I'm trying not to be impatient here, but when I actually went to look at the cited paper and it said nothing at all about damage, it turned out this eminent authority's original argument consisted merely of, "To read off great synaptic info with current big clumsy microscopes and primitive imaging processing, we need big pressures. Look at this paper involving excellent info and big pressures. Cryonicists don't have big pressures. Therefore you're dead QED."

Comment author: EHeller 13 January 2014 05:55:34PM 1 point [-]

(2) is the interesting claim

So say something about it. Your whole comment is an attack on 1, but regardless of his word on whether or not thing slice vitrification is currently the best we can do, we KNOW fracturing happens with current brain preservation techniques. Liquid nitrogen is well below the glass transition, so fracturing is unavoidable.

Why should we expect fracturing/cracking to be 1 to 1?

Comment author: lsparrish 14 January 2014 01:33:09AM 2 points [-]

If you're worried about the effects of cracking, you can pay for ITS. LN2 is only used because it is cheap and relatively low-tech to maintain.

If you ask me it's a silly concern if we're assuming nanorepair or uploading. Cracking is just a surface discontinuity, and it forms at a point in time where the tissue is already in a glassy state where there can't be much mixing of molecules. The microcracks that form in frozen tissue is a much greater concern (but not the only concern with freezing). The fact that vitrified tissue forms large, loud cracks is related to the fact that it does such a good job holding things in place.

Comment author: MathieuRoy 17 January 2014 03:53:31AM *  1 point [-]

What's "ITS"? (Google 'only' hits for "it's") How much more expensive is it?
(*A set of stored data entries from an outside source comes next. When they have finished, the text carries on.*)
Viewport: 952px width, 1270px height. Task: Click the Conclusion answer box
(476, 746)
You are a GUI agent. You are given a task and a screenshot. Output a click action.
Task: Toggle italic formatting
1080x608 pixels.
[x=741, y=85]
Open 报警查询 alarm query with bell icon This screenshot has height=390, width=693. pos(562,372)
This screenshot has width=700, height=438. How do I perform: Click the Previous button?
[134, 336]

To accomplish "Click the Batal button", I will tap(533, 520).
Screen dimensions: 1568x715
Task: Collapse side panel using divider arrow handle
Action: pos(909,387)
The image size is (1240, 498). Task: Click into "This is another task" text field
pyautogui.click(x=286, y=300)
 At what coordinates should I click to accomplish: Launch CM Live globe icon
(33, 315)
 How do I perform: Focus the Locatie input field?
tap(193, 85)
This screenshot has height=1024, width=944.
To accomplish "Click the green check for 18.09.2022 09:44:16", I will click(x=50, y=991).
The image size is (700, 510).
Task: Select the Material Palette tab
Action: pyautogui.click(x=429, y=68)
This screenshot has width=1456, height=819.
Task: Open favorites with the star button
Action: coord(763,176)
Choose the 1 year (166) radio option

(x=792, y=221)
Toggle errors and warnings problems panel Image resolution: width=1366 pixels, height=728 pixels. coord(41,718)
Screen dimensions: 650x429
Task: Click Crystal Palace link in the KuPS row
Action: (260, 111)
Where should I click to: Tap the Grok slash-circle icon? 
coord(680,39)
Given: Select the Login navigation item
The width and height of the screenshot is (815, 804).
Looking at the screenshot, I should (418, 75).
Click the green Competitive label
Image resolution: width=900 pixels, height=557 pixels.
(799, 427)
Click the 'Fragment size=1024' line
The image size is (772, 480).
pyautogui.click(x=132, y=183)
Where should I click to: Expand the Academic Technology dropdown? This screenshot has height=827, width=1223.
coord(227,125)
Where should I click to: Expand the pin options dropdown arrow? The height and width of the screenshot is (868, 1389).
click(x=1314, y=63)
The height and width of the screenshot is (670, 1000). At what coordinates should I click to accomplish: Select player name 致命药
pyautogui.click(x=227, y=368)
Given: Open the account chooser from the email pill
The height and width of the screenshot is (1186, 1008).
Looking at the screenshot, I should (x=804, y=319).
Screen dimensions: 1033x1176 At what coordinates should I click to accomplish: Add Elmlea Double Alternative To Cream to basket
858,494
Is it offer by Alcor and CI?

Comment author: lsparrish 17 January 2014 06:50:38PM 2 points [-]
Comment author: MathieuRoy 21 January 2014 12:38:57AM 0 points [-]

Oh ok. Thank you.

Comment author: Calvin 13 January 2014 12:07:19PM 0 points [-]

I mean, it is either his authoritative summary or yours, and with all due honesty that guy actually takes care to construct an actual argument instead of resorting to appeals to authority and ridicule.

Personally I would be more interested in someone explaining exactly how cues of a piece of info are going to be reassembled and whole brain is going to be reconstructed from a partial data.

Proving that cryo-preservation + restoration does indeed work, and also showing the exact method as to how, seems like a more persuasive way to construct an argument rather that proving that your opponents failed to show that what you are claiming is currently impossible.

If cryonics providers don't have a proper way of preserving your brain state (even if they can repair partial damage by guessing), than I am sorry to say, but you are indeed dead.

Comment author: Alsadius 16 January 2014 07:18:05AM 1 point [-]

I suspect the basic underlying premise that causes this difference is that you believe that strongly superhuman AI will exist at the time of unfreezing, whereas most people either disbelieve that thesis or do not take it into account.

Comment author: hairyfigment 13 January 2014 10:33:03PM -1 points [-]

I don't know why you'd say he gets it - he explicitly talks about re-animation. If he addresses the actual issue it would appear to be by accident.